Selected excerpt:
*****
Tag Archives: Journalism

Jim DWYER: A LUCKY GUY

A story about Jim Dwyer, The New York Times columnist and reporter, who died today:

When Jim Dwyer’s book “Subway Lives” came out in 1991, I was five years into my journalism career but a longtime admirer of Jim’s work.

As a kid who grew up in the Bronx in the 70s and 80s and rode the trains constantly, I had a special interest in his behind-the-scenes stories of the workings of the city’s mass transit system.

I was spellbound by Jim’s deep reporting, exquisite attention to detail and, of course, his writing.

As fate would have it, Jim’s aunt and my mom were friends in the Parkchester neighborhood of the Bronx. Mom would regularly see my clips because her beloved butcher in the Bronx lived in the Hudson Valley where I worked and regularly cut out my articles to bring to her.

Mom arranged to hand off a sample of my clips to Jim and asked him to autograph the book, which he did:

“For Chris Mele, thanks for the clips (delivered by every newsman’s best friend — your mother) which were first rate. All the best, Jim Dwyer. 5 Dec. 94”
*****
Entries shown:

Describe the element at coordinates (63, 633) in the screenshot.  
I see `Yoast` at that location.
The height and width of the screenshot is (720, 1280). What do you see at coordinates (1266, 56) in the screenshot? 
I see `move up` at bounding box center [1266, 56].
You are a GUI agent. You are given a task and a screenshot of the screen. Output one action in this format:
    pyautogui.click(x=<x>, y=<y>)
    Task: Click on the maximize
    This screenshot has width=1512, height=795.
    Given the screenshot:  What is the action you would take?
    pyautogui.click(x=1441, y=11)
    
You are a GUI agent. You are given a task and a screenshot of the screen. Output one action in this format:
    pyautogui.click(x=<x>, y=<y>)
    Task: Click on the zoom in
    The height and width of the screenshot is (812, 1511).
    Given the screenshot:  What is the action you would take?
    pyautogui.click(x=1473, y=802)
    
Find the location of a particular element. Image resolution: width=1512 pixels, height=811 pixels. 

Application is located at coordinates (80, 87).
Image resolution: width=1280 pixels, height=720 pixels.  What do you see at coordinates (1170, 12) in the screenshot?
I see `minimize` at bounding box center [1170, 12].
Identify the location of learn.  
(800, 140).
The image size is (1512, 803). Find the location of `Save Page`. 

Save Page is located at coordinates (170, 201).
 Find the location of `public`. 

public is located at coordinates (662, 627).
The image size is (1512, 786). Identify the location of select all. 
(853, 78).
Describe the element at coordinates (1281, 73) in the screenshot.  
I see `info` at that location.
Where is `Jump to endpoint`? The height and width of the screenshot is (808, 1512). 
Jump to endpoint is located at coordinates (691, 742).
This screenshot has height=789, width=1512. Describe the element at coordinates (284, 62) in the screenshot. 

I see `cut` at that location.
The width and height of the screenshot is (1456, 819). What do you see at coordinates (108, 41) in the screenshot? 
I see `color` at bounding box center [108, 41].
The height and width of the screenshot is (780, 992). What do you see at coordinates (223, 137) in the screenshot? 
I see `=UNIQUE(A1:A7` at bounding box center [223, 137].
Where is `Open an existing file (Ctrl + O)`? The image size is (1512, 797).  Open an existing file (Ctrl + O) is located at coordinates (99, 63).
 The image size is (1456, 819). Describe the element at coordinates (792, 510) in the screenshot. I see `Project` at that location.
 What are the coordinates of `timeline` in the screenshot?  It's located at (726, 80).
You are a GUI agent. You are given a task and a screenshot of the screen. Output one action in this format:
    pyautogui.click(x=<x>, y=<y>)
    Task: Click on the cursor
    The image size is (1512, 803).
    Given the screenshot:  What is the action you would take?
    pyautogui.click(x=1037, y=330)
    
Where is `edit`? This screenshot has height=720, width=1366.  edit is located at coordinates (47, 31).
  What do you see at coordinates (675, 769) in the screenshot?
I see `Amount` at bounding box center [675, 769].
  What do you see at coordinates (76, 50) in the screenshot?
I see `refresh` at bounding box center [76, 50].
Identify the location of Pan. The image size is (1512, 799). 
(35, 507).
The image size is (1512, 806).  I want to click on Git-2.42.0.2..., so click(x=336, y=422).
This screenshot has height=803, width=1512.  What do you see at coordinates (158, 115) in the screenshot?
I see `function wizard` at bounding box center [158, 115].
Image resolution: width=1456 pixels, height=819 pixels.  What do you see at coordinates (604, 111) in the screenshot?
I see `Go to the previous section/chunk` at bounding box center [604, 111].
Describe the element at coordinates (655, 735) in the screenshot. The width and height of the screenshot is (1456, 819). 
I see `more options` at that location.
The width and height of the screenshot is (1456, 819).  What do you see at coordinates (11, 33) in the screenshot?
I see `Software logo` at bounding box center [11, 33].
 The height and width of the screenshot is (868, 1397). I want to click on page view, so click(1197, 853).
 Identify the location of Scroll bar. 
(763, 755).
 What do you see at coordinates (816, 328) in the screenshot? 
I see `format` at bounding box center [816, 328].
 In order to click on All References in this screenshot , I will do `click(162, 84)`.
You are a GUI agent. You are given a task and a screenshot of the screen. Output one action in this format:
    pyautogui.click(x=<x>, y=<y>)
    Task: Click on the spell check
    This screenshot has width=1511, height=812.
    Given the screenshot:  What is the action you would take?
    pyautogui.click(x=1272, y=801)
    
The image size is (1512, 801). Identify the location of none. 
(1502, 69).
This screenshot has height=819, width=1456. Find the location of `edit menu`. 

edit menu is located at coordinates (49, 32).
*****
What you are asked to do:
Please answer these questions from the post about Jim Dwyer:
(a) In what year did "Subway Lives" come out?
(b) In which Bronx neighborhood were Jim's aunt and the writer's mom friends?
(c) What date appears at the end of Jim Dwyer's inscription?

Solution:
(a) 1991
(b) Parkchester
(c) 5 Dec. 94